With the material below, print exactly the lines between the line holding "You are a computer-use agent. 982x867 pixels." and the line holding "1024x427 pixels.", inclusive. Add nothing else.
....
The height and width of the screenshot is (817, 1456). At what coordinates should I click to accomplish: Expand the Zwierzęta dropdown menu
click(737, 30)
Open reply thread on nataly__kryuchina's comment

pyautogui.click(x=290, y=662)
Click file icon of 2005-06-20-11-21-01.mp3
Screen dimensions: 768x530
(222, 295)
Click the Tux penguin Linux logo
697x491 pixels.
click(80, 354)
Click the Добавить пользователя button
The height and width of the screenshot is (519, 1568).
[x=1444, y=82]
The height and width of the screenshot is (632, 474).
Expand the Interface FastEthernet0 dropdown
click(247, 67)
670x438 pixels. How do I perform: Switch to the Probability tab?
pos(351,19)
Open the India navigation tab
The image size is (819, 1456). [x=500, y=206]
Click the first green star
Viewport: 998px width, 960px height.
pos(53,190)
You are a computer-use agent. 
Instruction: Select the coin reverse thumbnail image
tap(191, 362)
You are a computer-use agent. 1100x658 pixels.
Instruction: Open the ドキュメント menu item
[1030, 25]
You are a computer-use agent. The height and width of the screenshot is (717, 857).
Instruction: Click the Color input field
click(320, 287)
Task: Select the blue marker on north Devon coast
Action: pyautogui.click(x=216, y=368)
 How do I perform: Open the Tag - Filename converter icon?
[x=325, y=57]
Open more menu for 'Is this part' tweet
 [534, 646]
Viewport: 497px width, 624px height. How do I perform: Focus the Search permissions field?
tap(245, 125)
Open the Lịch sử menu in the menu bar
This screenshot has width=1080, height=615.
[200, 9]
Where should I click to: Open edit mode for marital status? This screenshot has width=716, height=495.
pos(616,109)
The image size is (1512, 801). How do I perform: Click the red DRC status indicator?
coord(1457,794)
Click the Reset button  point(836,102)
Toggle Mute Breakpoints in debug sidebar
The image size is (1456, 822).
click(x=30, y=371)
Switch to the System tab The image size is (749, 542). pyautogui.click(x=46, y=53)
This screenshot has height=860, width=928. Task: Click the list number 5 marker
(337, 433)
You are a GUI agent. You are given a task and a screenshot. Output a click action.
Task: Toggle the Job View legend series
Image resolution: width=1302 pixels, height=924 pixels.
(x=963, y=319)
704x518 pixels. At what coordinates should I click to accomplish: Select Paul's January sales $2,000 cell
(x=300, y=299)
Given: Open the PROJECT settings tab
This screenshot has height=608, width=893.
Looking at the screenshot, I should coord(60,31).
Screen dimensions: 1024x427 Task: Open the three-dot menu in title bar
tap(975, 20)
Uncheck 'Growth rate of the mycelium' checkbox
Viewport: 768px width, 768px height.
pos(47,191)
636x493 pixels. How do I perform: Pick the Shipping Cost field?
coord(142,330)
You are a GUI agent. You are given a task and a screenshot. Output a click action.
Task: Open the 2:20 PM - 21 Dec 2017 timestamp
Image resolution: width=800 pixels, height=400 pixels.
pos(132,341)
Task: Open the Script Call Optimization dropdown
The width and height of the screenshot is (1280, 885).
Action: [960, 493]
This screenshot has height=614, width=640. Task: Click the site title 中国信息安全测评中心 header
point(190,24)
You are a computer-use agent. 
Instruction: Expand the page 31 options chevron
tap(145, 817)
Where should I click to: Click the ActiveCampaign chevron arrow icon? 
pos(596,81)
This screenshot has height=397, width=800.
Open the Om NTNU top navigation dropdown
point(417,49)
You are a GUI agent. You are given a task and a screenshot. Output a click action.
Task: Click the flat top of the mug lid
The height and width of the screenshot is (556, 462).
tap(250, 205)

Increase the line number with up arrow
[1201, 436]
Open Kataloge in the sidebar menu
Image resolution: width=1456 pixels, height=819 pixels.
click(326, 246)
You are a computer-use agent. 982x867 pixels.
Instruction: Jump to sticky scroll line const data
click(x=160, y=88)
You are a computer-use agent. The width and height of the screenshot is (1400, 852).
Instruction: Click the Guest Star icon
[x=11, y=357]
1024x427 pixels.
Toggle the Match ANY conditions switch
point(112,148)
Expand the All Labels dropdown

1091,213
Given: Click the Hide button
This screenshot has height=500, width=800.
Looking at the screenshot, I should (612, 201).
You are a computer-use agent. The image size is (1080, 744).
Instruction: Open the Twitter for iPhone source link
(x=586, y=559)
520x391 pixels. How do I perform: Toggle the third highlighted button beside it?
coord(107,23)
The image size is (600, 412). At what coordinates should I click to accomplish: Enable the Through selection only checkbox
....
◆ **Answer for the task**
You are a computer-use agent. 982x867 pixels.
Instruction: Jump to sticky scroll line const data
click(x=160, y=88)
You are a computer-use agent. The width and height of the screenshot is (1400, 852).
Instruction: Click the Guest Star icon
[x=11, y=357]
1024x427 pixels.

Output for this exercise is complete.